CMN Announces Winners of 2025 Justice & Mercy Poetry Contest

Dozens of young adults ages 18-39 from all across the country entered poems in Catholic Mobilizing Network’s 2025 Justice & Mercy Poetry Contest.
The fourth-annual contest invited young people of faith to write about the injustice of the death penalty through the creative outlet of poetry. Poets chose to reflect on the contest’s themes by highlighting the racial injustice of capital punishment, the risk of executing innocent people, and the call to honor the sanctity of life — including the lives of those on death row.
In this special Year of Jubilee 2025, these poems provide “tangible signs of hope,” just as Pope Francis called for.
This year’s winning poems were selected by a diverse and discerning panel of judges including the sister of a death row exoneree, a lawyer, a poet who was formerly incarcerated, and two previous winners of CMN’s Justice & Mercy Poetry Contest.
The following four individuals have been selected as finalists in this year’s contest for their outstanding poems:
First Place, “The Scythe” by Victoria Uhase
Second Place, “Playing God” by Grace Loonan
Third Place, “Mama’s Baby” by Rebekah Kevic
Honorable Mention, “When the Pentobarbital Hits His Vein” by Bryce Taylor
Each poem offers a unique perspective into how cruel, inhumane, and unjust the system of capital punishment is.
“When the Pentobarbital Hits His Vein” takes on the perspective of an individual tasked with carrying out a lethal injection execution.
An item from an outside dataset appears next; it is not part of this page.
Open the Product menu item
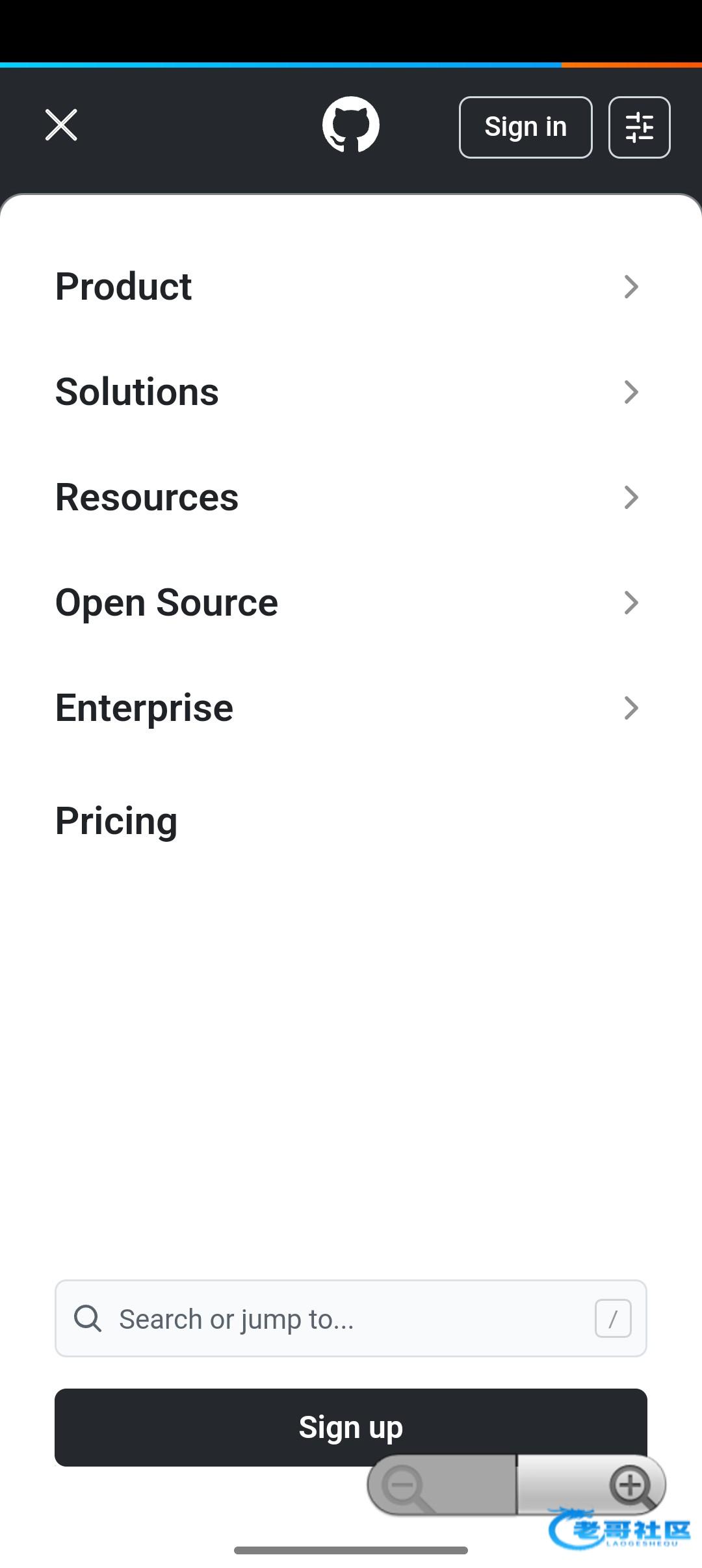 point(124,287)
As the narrator takes the life of this condemned individual, he prays:
“You want him to know you believe in a God who forgives him, forgives even you.”
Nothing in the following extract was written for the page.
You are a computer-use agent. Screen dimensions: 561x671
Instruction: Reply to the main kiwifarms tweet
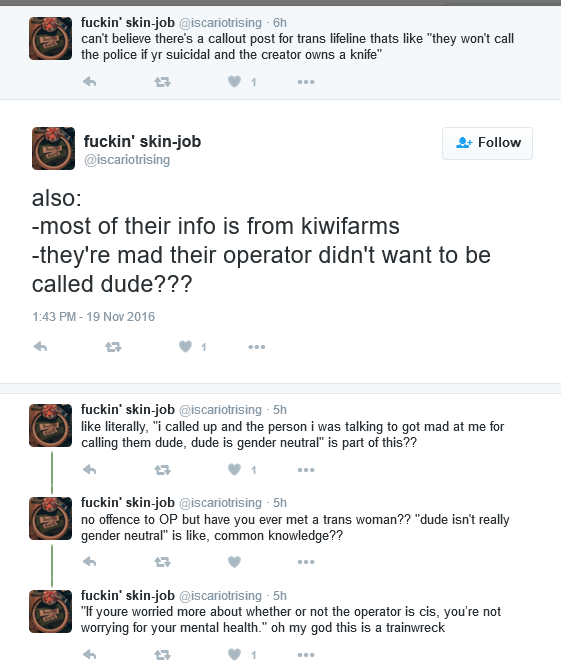click(x=40, y=346)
The third-place poem provides the perspective of a mother whose son is sentenced to death after committing grave harm. While the court system deems this child a monster, his mother never fails to see his dignity:
“But all mama could see was her little baby boy / Toddling around with his second-hand elephant toy.”
The second-place poem invites us to consider yet another perspective — a parent, witnessing the execution of the man who killed their daughter. The narrator unravels the grief and desire for justice that leads one to believe an execution might be some solution. But as the execution is carried out, that parent comes to this final conclusion:
“My daughter is gone, / And so is the man who shot my daughter. / And where is the justice I was searching for? / I don’t feel it. / I feel hollow. / I feel like I played God.”
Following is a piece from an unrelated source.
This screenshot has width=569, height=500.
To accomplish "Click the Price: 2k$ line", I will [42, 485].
And finally, the first-place poem, reminds us of our call, as faithful individuals, to reject the death penalty and to be committed to being people of mercy, hope, and redemption. It is a reminder that it is never ours to decide who lives and who dies. Alluding to the call of this special Year of Jubilee, she writes:
“Yet we are pilgrims of hope, / not heralds of death. / We are the breath between prayers, / the light at the edges of grief— / made to break bread, not necks; / made to restore, not destroy.”
Throughout history, poetry has been used as a tool to educate, inspire, and rouse people to action. Each of these winning poems hold that very potential to do the same.
Congratulations to the 2025 finalists, and to each brave young advocate who generously shared their voice in opposition to the death penalty. This is the future of anti-death penalty advocacy.